The RAID1 results stay below the RAID5 and RAID0 levels, which is expected; RAID1 is not designed for performance to begin with. Something very interesting is happening in this set of benchmarks however; notice how the 6.0Gbps benchmarks sharply pull away from the 3.0Gbps results when the queue depth reaches 32 to 64.
Real-World Benchmarks
Our real-world benchmarks provide the best indication of what to expect from these drives in actual usage scenarios.
In this test we include: playing one 720P HD movie in Media Player Classic, one 480P SD movie playing in VLC, three movies downloading simultaneously through iTunes, and one 1080i HDTV stream being recorded through Windows Media Center over a 15 minute period. Higher IOps and MB/s rates with lower latency times are preferred. In this trace we recorded 2,986MB being written to the drive and 1,924MB being read.
In this read performance-focused test, the RAID5 setups come out on top. There is zero performance difference between the 3.0Gbps and 6.0Gbps versions; the same goes for the RAID0 setups.
The RAID1 setups differ slightly in performance, however; 6.0Gbps shows about a five percent advantage. This is a very small difference but nonetheless, it exists and is significant because there is no difference for the other setups. Given the low data transfer rate, it is unlikely this is a result of the 3.0Gbps vs. 6.0Gbps interface differences.
Our next real-life test covers disk activity in a gaming environment. Unlike the HTPC trace, this one relies heavily on the read performance of a drive. To give a simple breakdown of read/write percentages, the HTPC test is 64% write, 36% read, the Productivity test is 59% write and 41% read, while the gaming trace is 6% write and 94% read. The test consists of a Windows 7 Ultimate 64-bit system pre-configured with Steam, with Grand Theft Auto 4, Left 4 Dead 2, and Mass Effect 2 already downloaded and installed. The trace captures the heavy read activity of each game loading from the start, as well as textures as the game progresses. In this trace we recorded 426MB being written to the drive and 7,235MB being read.
Our gaming benchmark focuses on the read performance of the drives. We can see generally identical performance across all of the RAID configurations between 3.0Gbps and 6.0Gbps. The differences we are setting are probably due to the 9260-8i’s faster processor and cache.

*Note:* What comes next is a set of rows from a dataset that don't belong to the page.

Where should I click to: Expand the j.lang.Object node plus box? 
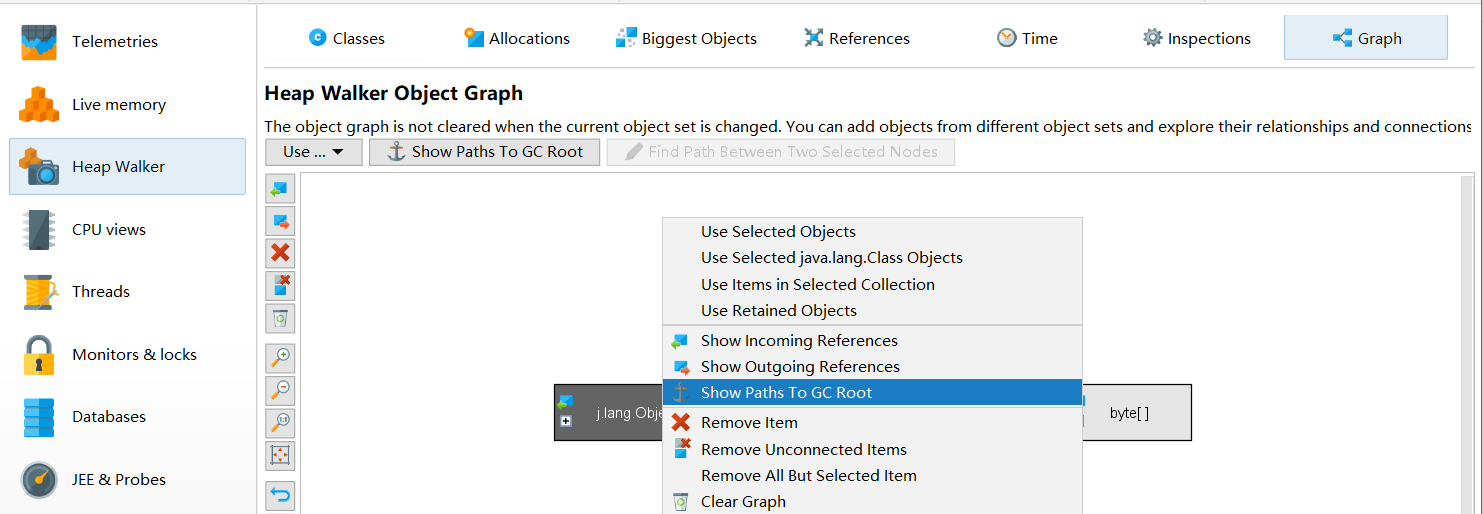coord(566,421)
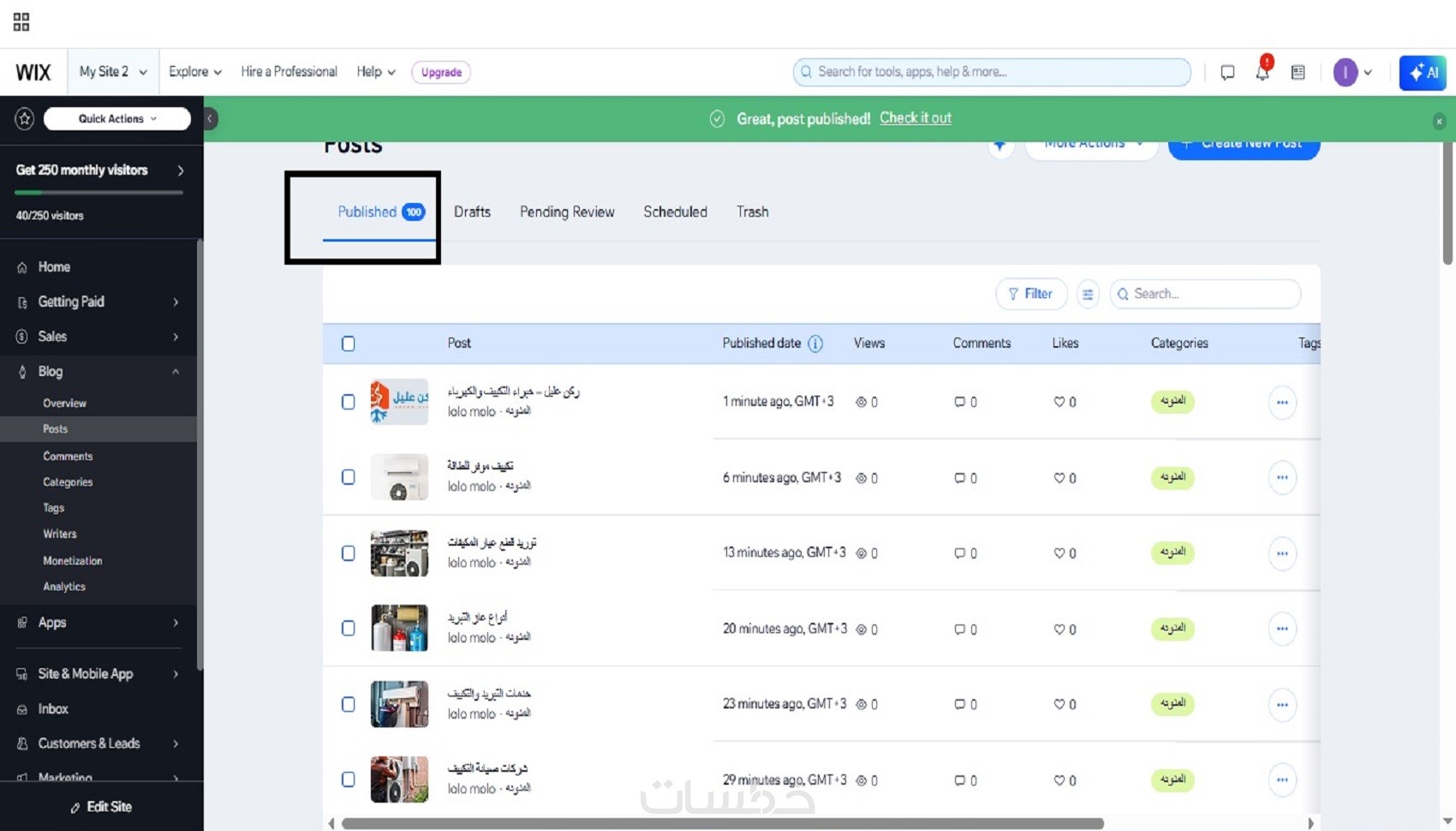Open the Scheduled posts tab

pos(675,212)
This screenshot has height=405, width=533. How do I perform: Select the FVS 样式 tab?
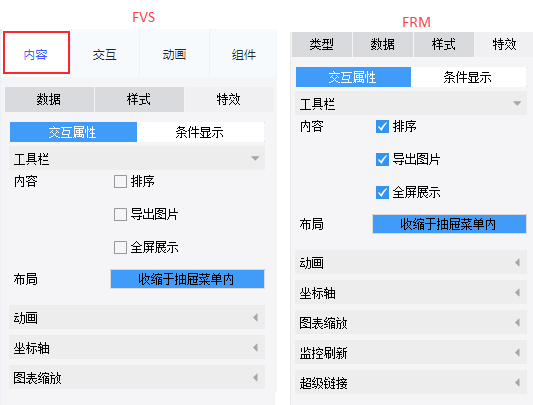[139, 99]
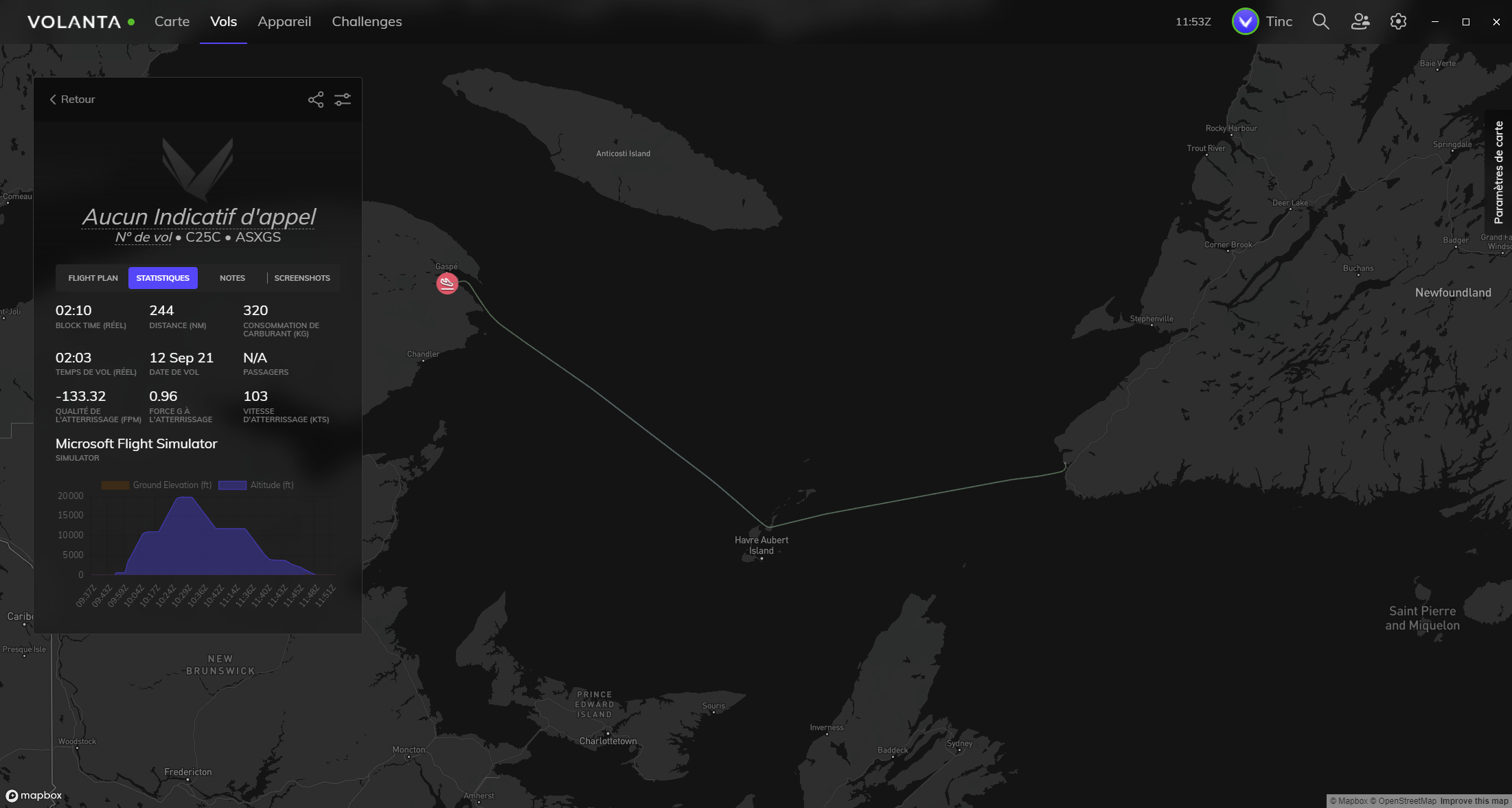Screen dimensions: 1512x808
Task: Open the flight filter sliders icon
Action: 343,100
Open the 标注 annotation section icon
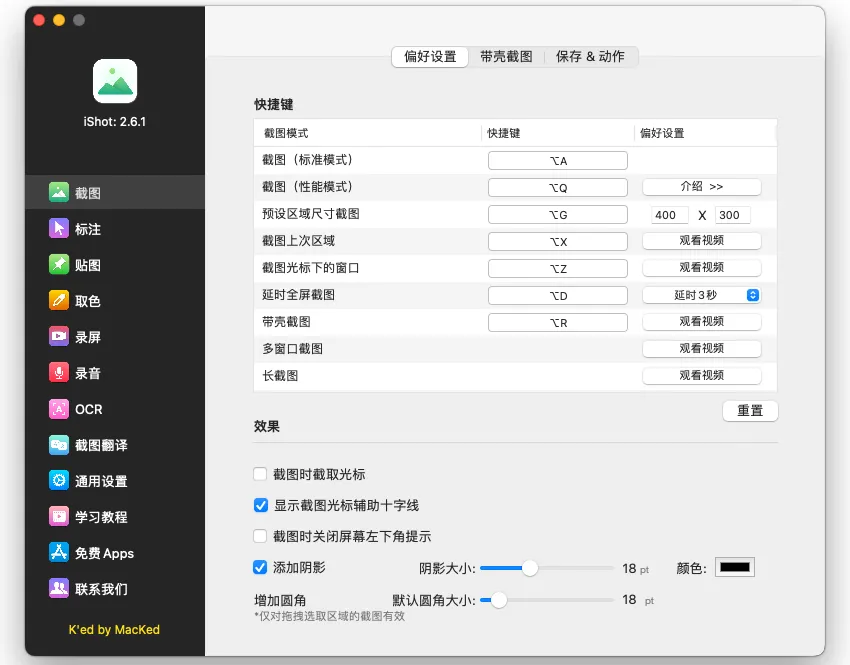The width and height of the screenshot is (850, 665). 59,229
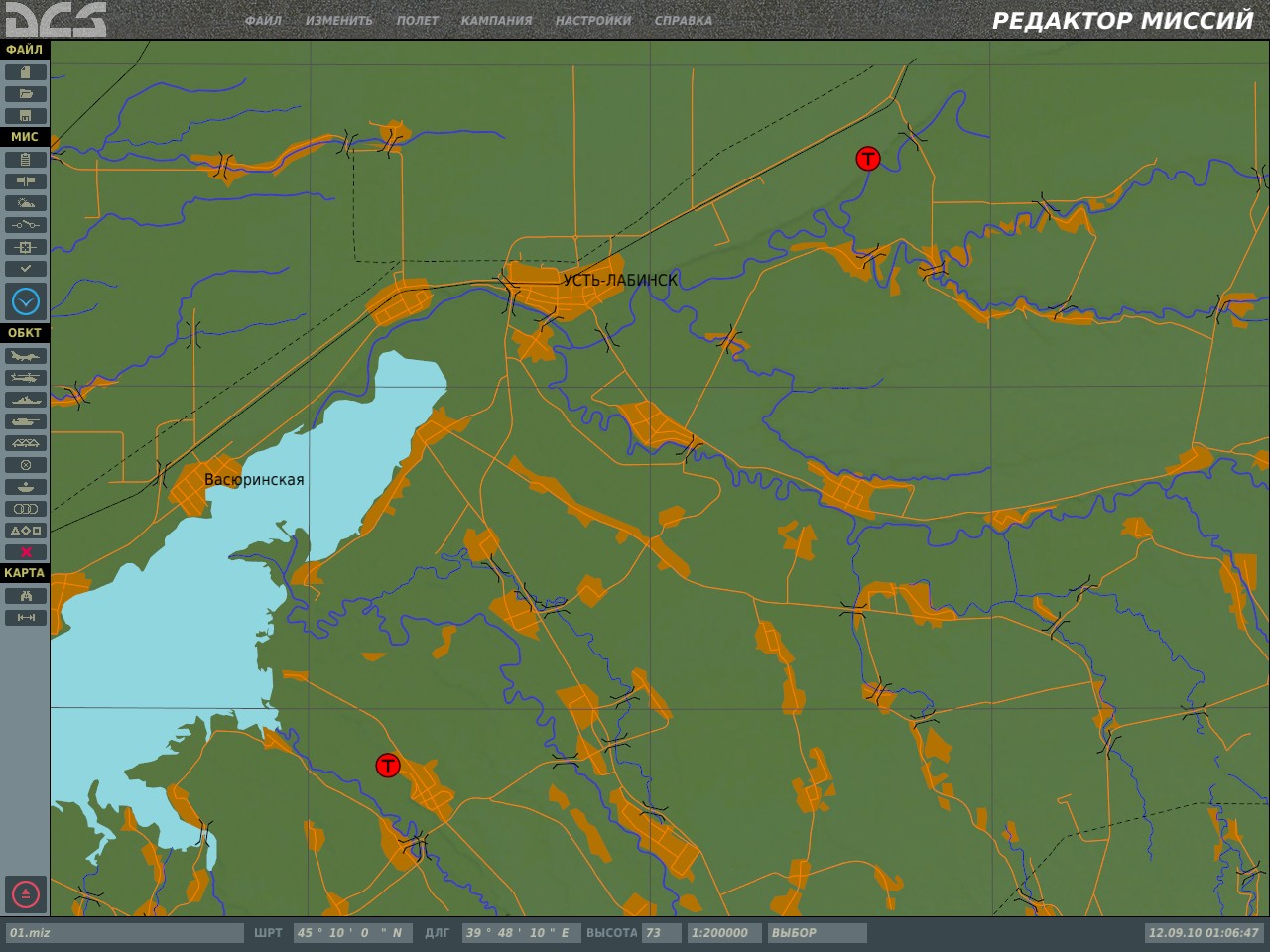This screenshot has height=952, width=1270.
Task: Open the НАСТРОЙКИ menu
Action: point(592,21)
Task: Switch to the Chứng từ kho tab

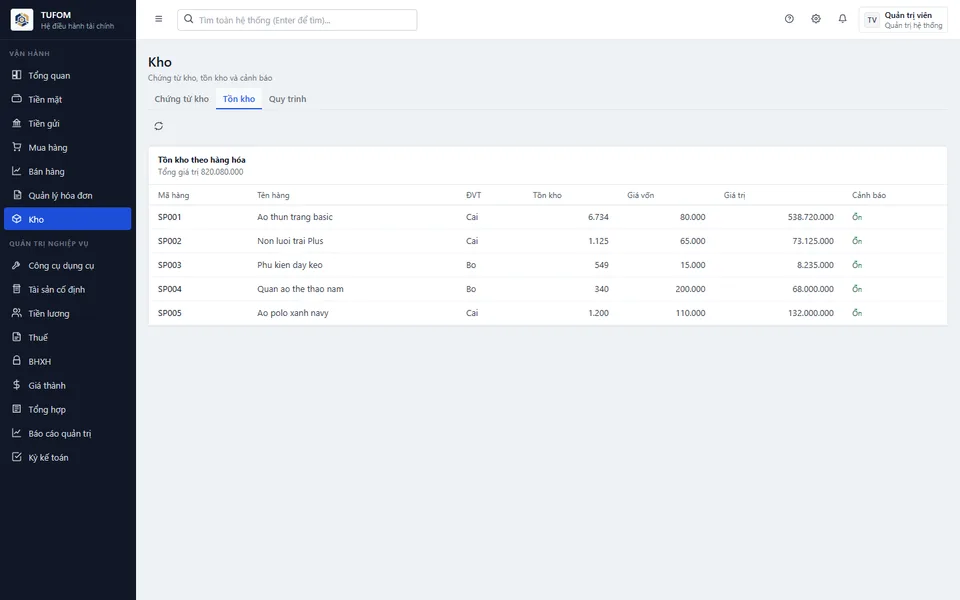Action: pyautogui.click(x=181, y=99)
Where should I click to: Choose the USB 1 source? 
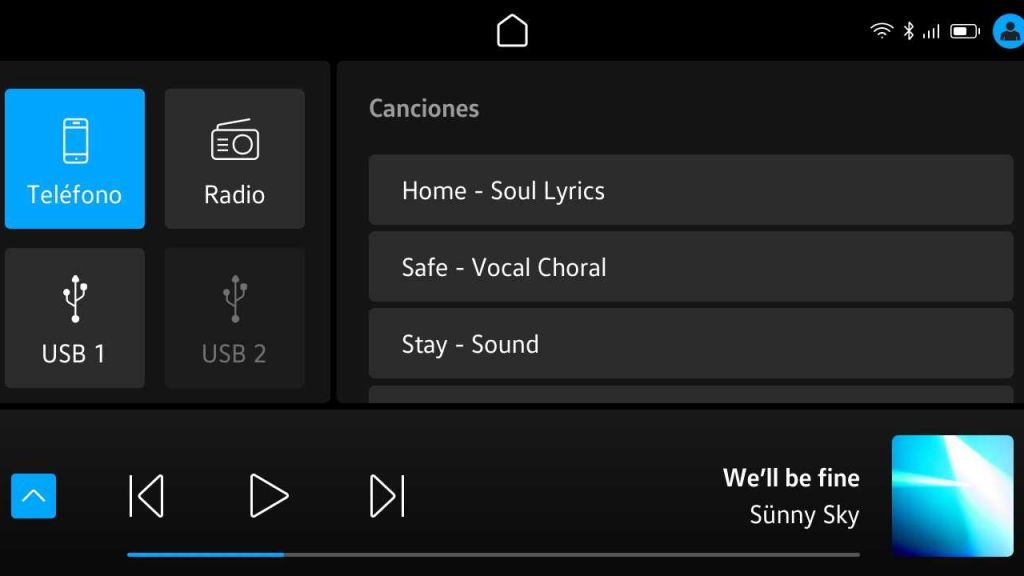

Our last real-life test covers disk activity in a productivity scenario. For all intents and purposes this test shows drive performance under normal daily activity for most users. This test includes: a three hour period operating in an office productivity environment with 32-bit Vista running Outlook 2007 connected to an Exchange server, web browsing using Chrome and IE8, editing files within Office 2007, viewing PDFs in Adobe Reader, and an hour of local music playback with two hours of additional online music via Pandora. In this trace we recorded 4,830MB being written to the drive and 2,758MB being read.
Last but not least, productivity is an identical story; there is no credible performance difference between the 3.0Gbps and 6.0Gbps setups.
Conclusion
Unlike SSDs, hard drives do not benefit from the faster transfer speed of LSI’s MegaRAID 9260-8i card and its 6.0Gbps SATA III interface vs. the SATA II MegaRAID 8888ELP. This is not an unexpected result given hard drives, even the ultra high-performance Seagate Savvio enterprise drives we used for testing can’t take full advantage of 3.0Gbps SATA speeds, let alone 6.0Gbps. To date we have not tested a platter-based drive that was able to consistently saturate SATA 3.0Gbps.
If you plan on sticking with hard drives for the long haul, it is probably not a wise financial decision to upgrade to a 6.0Gbps RAID card; there is zero perceptible performance gain. Now if you happen to have SSDs on the horizon, or ideas of using features such as CacheCade… it might be worthwhile to consider an upgrade especially if you might have some untapped budget or an itch to give your system a major boost in power by adding some new SATA 6.0Gbps SSDs to the mix.